# start of Exercise input

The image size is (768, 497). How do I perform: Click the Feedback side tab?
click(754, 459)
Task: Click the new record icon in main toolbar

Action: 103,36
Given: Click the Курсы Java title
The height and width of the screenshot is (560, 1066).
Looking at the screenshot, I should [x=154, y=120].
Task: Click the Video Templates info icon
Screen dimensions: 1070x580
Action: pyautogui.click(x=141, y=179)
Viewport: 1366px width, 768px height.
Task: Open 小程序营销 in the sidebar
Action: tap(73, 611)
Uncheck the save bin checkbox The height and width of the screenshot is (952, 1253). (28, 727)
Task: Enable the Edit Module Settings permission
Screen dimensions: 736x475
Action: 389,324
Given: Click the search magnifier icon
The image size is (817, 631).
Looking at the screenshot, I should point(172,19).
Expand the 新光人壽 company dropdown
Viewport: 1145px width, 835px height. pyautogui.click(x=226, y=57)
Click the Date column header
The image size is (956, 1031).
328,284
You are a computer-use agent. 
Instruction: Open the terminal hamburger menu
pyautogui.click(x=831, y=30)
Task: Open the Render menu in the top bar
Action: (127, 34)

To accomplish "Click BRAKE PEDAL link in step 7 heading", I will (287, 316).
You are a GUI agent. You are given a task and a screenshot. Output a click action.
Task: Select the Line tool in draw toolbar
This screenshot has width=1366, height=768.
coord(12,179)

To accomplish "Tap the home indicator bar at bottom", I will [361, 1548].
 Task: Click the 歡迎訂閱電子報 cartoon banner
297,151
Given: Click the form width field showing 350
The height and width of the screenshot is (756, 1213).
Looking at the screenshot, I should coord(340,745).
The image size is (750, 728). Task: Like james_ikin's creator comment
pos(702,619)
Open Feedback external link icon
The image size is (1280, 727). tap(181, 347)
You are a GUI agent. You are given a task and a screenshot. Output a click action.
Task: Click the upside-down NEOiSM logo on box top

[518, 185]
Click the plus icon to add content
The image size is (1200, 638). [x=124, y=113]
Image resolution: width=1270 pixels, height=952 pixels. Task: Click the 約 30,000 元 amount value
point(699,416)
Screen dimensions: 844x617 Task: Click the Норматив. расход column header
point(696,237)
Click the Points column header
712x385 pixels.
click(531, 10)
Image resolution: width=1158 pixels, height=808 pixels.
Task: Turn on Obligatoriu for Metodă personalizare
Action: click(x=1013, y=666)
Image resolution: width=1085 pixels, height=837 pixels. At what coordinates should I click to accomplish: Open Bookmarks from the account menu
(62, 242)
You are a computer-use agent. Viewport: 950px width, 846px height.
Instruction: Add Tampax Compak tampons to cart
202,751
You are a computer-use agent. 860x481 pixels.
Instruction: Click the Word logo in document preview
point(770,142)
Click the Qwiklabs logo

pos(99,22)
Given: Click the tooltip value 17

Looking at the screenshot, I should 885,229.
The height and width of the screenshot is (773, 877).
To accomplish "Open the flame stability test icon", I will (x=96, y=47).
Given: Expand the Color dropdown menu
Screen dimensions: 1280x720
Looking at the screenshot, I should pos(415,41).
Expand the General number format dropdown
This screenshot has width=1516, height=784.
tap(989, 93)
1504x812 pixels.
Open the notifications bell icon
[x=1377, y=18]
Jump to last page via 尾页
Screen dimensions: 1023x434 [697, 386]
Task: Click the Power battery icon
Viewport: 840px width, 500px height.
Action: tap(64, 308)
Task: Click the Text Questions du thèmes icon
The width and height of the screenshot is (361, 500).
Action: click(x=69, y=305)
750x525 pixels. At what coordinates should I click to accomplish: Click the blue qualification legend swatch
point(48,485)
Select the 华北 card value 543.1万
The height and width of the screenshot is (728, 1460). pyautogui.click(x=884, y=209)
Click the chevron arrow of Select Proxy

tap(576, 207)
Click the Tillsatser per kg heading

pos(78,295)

# end of Exercise input

**Task to complete**
Locate each line in the rows above that contains the string "menu", and copy those lines out.

**Exercise solution**
Instruction: Open the terminal hamburger menu
Task: Open the Render menu in the top bar
Image resolution: width=1085 pixels, height=837 pixels. At what coordinates should I click to accomplish: Open Bookmarks from the account menu
Given: Expand the Color dropdown menu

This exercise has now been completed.